• [Challenge]:
Count the lines in the rows below that contain the string "Instruction", matching case exactly, and give only that number.

- - -

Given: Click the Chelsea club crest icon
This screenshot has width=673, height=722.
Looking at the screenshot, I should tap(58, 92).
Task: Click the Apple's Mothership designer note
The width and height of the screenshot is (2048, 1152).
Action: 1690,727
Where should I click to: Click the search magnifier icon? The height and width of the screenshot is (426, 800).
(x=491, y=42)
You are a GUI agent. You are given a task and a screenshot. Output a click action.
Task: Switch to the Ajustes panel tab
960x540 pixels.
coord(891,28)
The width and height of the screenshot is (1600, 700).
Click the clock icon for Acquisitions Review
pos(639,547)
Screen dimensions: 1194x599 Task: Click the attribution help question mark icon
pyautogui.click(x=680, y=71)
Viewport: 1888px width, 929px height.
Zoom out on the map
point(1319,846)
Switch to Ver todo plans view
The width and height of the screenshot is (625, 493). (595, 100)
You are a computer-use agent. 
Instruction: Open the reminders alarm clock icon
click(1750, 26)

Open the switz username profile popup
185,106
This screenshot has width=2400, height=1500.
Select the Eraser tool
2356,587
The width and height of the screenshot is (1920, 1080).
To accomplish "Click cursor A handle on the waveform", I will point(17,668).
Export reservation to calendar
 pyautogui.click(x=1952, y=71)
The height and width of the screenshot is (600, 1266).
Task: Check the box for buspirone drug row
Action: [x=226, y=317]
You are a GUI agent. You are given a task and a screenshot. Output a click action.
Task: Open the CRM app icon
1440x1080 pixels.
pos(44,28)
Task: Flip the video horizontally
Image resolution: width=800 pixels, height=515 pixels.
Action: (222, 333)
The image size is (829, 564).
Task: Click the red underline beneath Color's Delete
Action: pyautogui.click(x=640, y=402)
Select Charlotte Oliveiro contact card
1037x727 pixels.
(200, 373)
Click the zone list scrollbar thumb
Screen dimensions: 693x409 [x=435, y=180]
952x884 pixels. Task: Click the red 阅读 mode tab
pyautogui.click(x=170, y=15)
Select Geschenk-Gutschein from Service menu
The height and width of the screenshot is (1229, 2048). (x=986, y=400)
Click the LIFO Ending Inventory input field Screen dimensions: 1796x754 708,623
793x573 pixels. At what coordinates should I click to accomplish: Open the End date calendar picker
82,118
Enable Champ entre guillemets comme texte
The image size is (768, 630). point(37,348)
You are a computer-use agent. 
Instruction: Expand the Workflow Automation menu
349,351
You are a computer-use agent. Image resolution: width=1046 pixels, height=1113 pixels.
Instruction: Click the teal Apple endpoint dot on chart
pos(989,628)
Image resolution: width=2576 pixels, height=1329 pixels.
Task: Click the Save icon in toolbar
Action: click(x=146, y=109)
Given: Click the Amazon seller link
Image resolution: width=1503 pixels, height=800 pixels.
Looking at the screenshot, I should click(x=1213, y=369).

- - -

• [Task response]:
3